* What the task requires *
Exact copies of the lines below, from the one with "Testimonials (991, 1887)" up to and including the one with "[SPL Group ATM Parts and Support] (170, 57)", are what this calls for; leave out pictures.

* Provided records *
━━━━

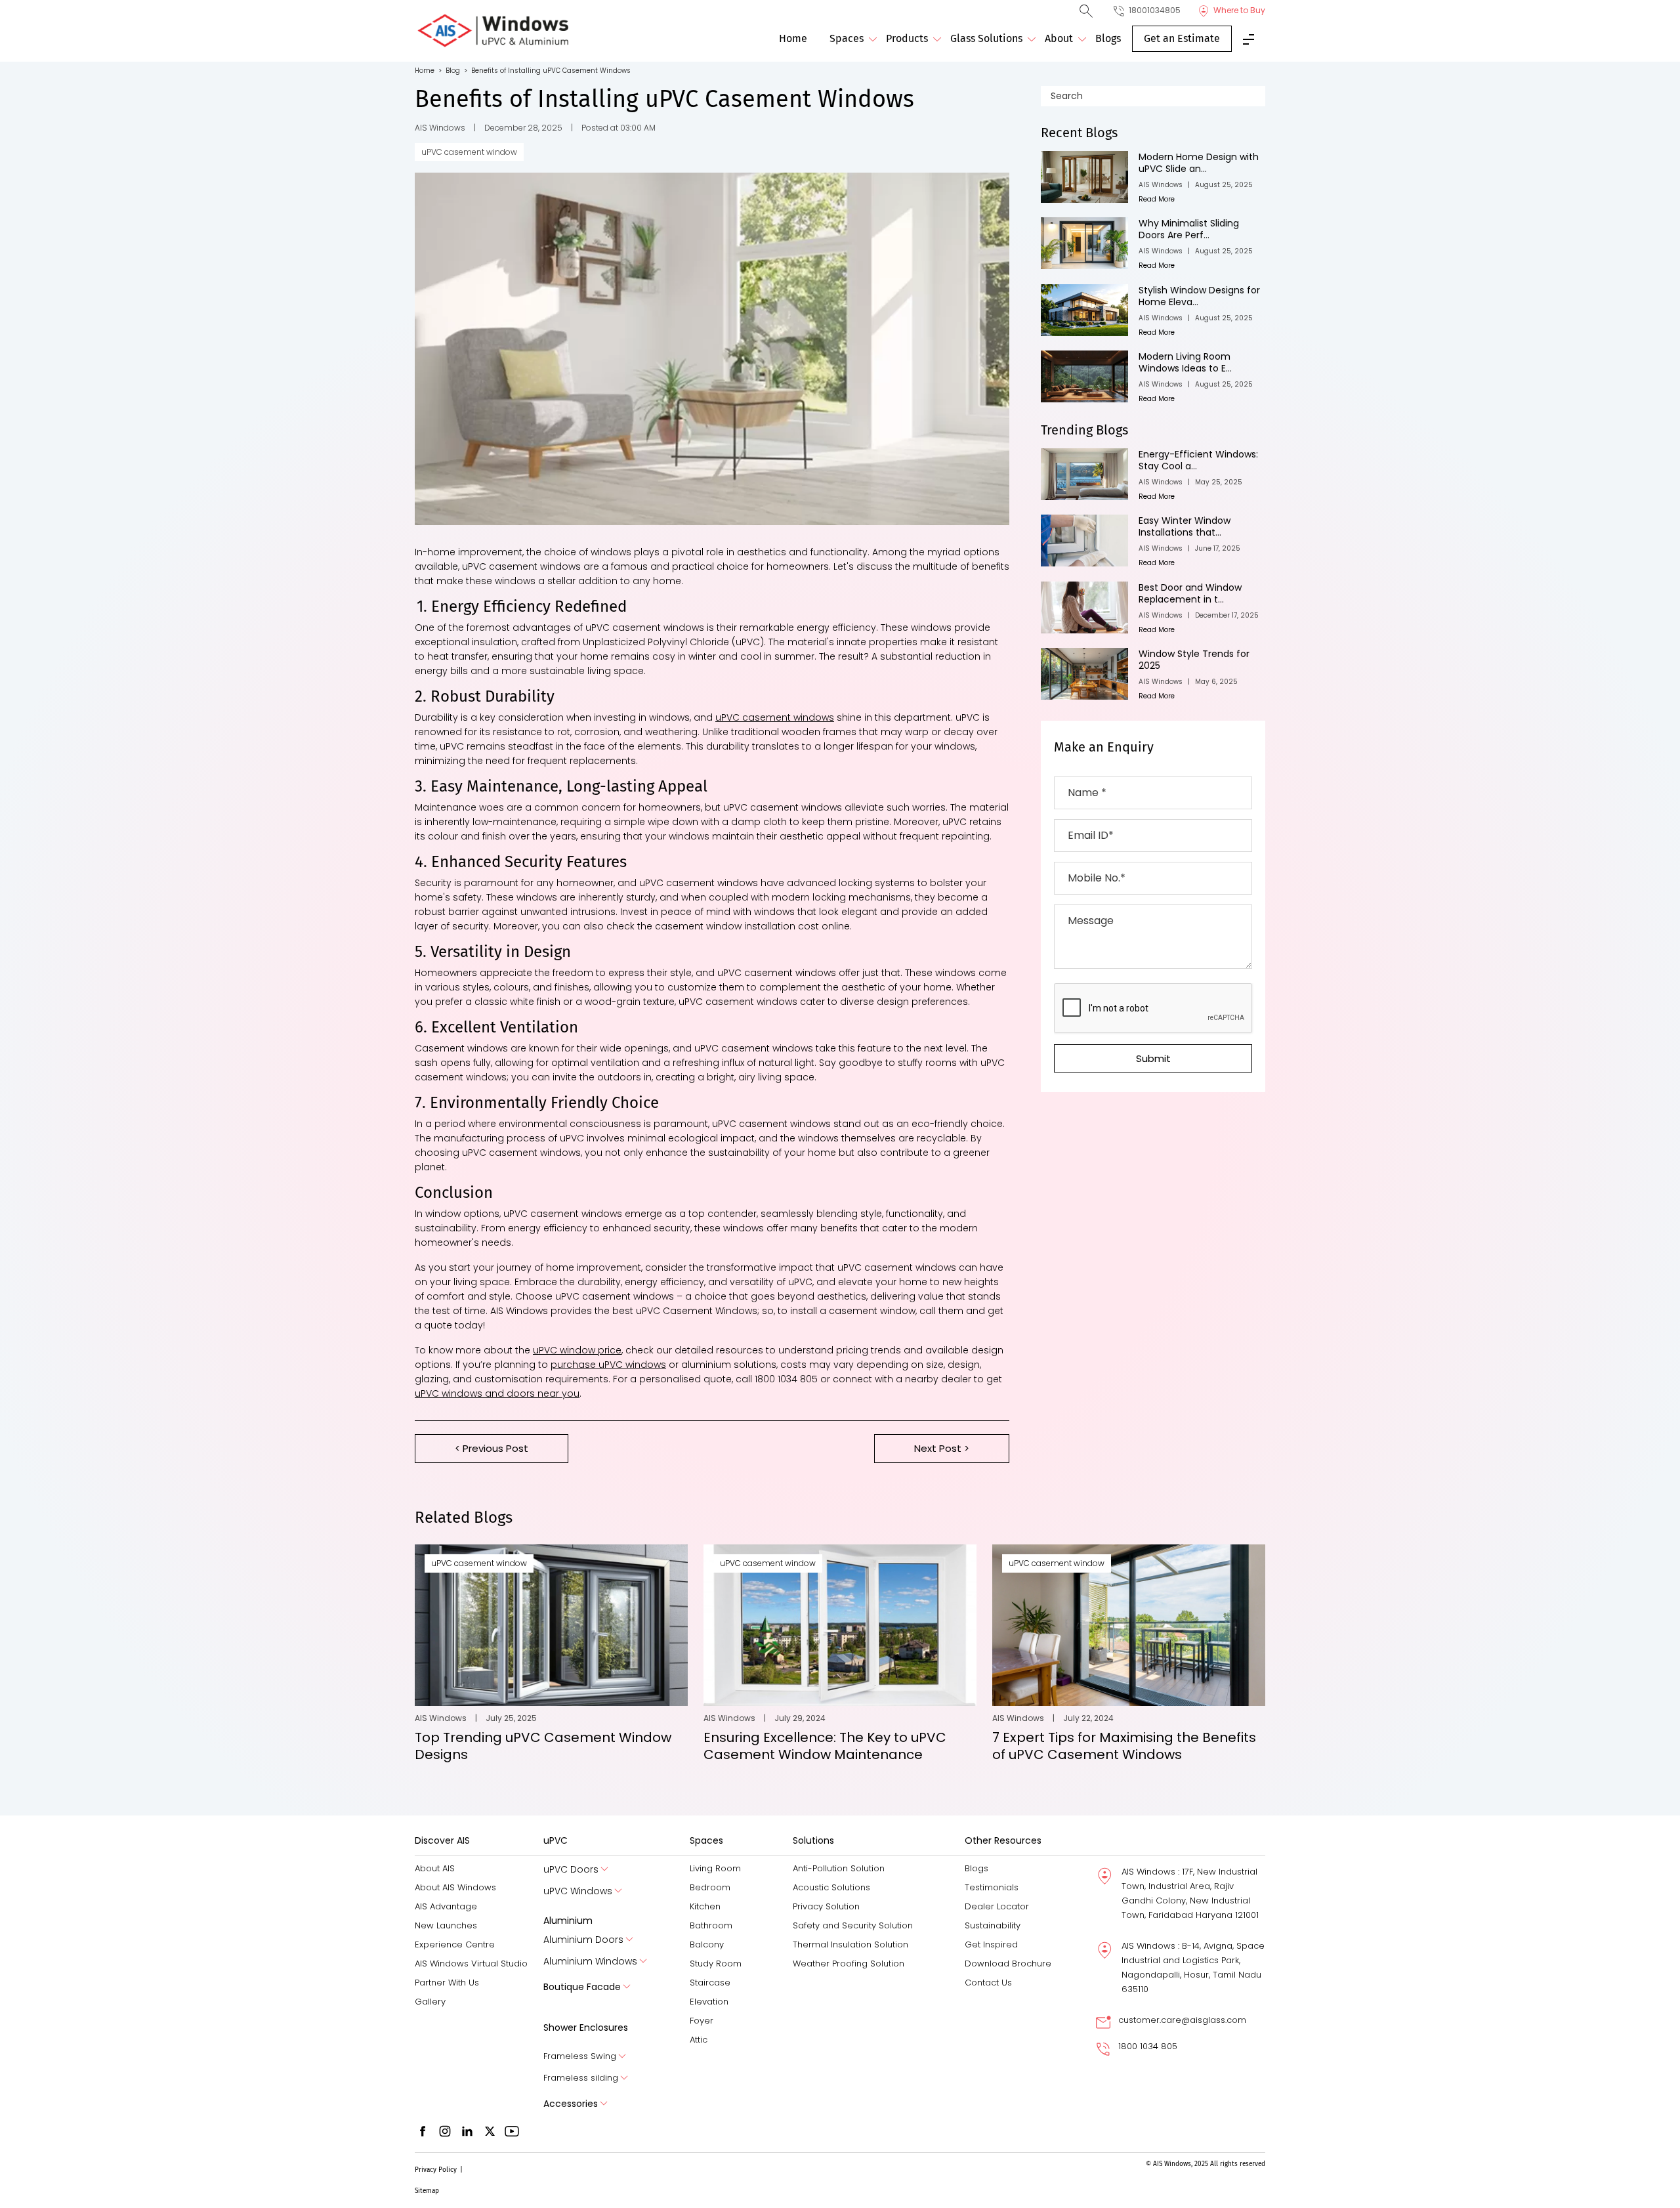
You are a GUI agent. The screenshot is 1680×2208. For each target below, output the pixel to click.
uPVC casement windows (774, 717)
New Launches (446, 1925)
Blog (456, 70)
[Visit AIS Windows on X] (489, 2130)
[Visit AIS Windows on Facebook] (422, 2130)
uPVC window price (577, 1350)
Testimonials (991, 1887)
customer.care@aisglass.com (1182, 2020)
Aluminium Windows (590, 1961)
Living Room (715, 1868)
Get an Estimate (1182, 38)
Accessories (570, 2103)
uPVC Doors (570, 1869)
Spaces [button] (847, 38)
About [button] (1059, 38)
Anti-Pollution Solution (839, 1868)
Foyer (701, 2020)
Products (907, 38)
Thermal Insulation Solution (850, 1944)
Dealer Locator (997, 1906)
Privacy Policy (436, 2170)
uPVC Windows (577, 1891)
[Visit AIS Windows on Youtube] (512, 2130)
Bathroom (711, 1925)
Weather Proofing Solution (848, 1963)
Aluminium (568, 1920)
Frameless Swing (579, 2056)
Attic (698, 2039)
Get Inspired (991, 1944)
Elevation (709, 2001)
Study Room (716, 1963)
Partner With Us (447, 1982)
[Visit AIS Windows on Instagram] (445, 2130)
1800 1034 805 (1147, 2046)
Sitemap (427, 2191)
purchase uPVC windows (608, 1364)
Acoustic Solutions (831, 1887)
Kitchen (705, 1906)
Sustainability (992, 1925)
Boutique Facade (582, 1986)
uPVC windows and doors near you (497, 1393)
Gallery (430, 2001)
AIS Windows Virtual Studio (471, 1963)
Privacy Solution (826, 1906)
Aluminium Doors (583, 1939)
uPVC (555, 1840)
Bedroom (710, 1887)
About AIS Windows (455, 1887)
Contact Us (988, 1982)
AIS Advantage (446, 1906)
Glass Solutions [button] (986, 38)
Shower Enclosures (585, 2027)
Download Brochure (1008, 1963)
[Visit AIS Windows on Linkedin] (467, 2130)
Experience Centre (455, 1944)
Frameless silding (580, 2077)
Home (793, 38)
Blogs (1108, 38)
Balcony (707, 1944)
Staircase (710, 1982)
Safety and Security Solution (853, 1925)
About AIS (435, 1868)
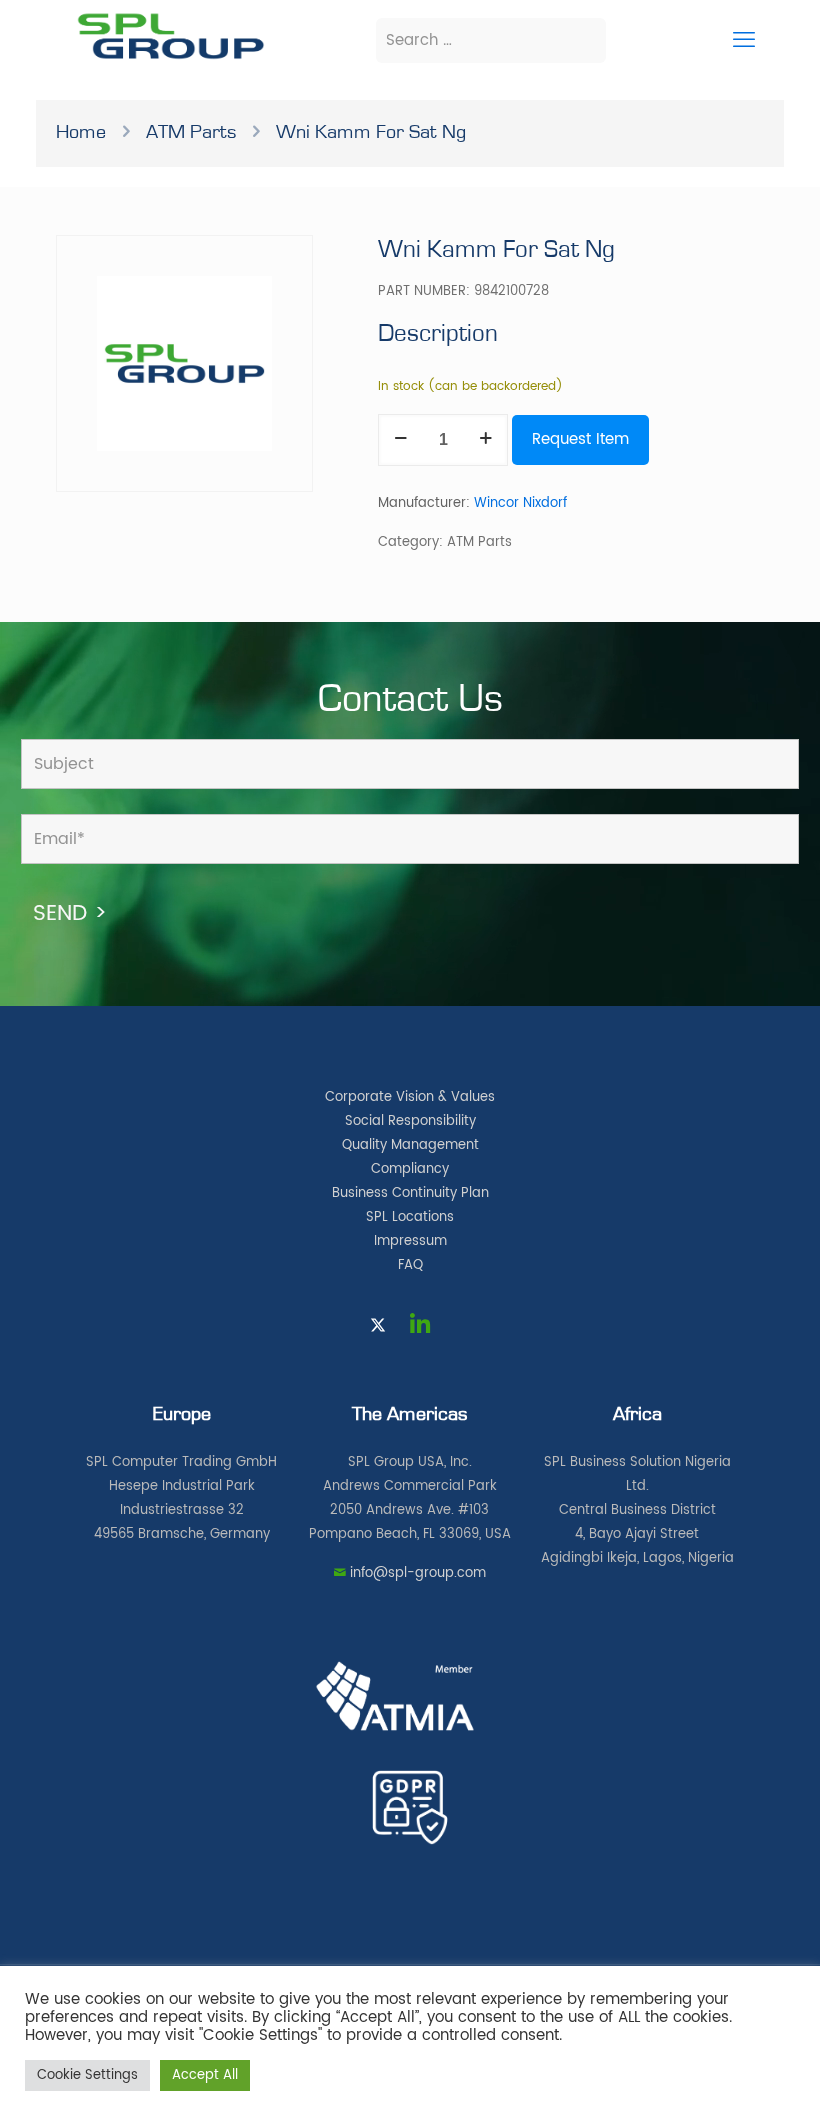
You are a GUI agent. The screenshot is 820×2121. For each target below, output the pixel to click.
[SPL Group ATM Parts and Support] (170, 57)
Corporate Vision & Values (410, 1097)
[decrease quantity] (400, 440)
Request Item (580, 439)
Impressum (410, 1241)
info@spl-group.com (418, 1573)
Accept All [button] (205, 2075)
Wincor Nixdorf (520, 503)
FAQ (410, 1265)
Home (81, 132)
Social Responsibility (410, 1121)
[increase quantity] (485, 440)
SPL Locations (410, 1217)
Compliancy (410, 1169)
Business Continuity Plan (410, 1193)
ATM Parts (191, 132)
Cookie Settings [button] (87, 2075)
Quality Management (410, 1145)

━━━━

* Solution for this task *
Testimonials (991, 1887)
customer.care@aisglass.com (1182, 2020)
Aluminium Windows (590, 1961)
Living Room (715, 1868)
Get an Estimate (1182, 38)
Accessories (570, 2103)
uPVC Doors (570, 1869)
Spaces [button] (847, 38)
About [button] (1059, 38)
Anti-Pollution Solution (839, 1868)
Foyer (701, 2020)
Products (907, 38)
Thermal Insulation Solution (850, 1944)
Dealer Locator (997, 1906)
Privacy Policy (436, 2170)
uPVC Windows (577, 1891)
[Visit AIS Windows on Youtube] (512, 2130)
Bathroom (711, 1925)
Weather Proofing Solution (848, 1963)
Aluminium (568, 1920)
Frameless Swing (579, 2056)
Attic (698, 2039)
Get Inspired (991, 1944)
Elevation (709, 2001)
Study Room (716, 1963)
Partner With Us (447, 1982)
[Visit AIS Windows on Instagram] (445, 2130)
1800 1034 805 (1147, 2046)
Sitemap (427, 2191)
purchase uPVC windows (608, 1364)
Acoustic Solutions (831, 1887)
Kitchen (705, 1906)
Sustainability (992, 1925)
Boutique Facade (582, 1986)
uPVC windows and doors near you (497, 1393)
Gallery (430, 2001)
AIS Windows Virtual Studio (471, 1963)
Privacy Solution (826, 1906)
Aluminium Doors (583, 1939)
uPVC (555, 1840)
Bedroom (710, 1887)
About AIS Windows (455, 1887)
Contact Us (988, 1982)
AIS Advantage (446, 1906)
Glass Solutions [button] (986, 38)
Shower Enclosures (585, 2027)
Download Brochure (1008, 1963)
[Visit AIS Windows on Linkedin] (467, 2130)
Experience Centre (455, 1944)
Frameless silding (580, 2077)
Home (793, 38)
Blogs (1108, 38)
Balcony (707, 1944)
Staircase (710, 1982)
Safety and Security Solution (853, 1925)
About AIS (435, 1868)
You are a GUI agent. The screenshot is 820×2121. For each target below, output the pixel to click.
[SPL Group ATM Parts and Support] (170, 57)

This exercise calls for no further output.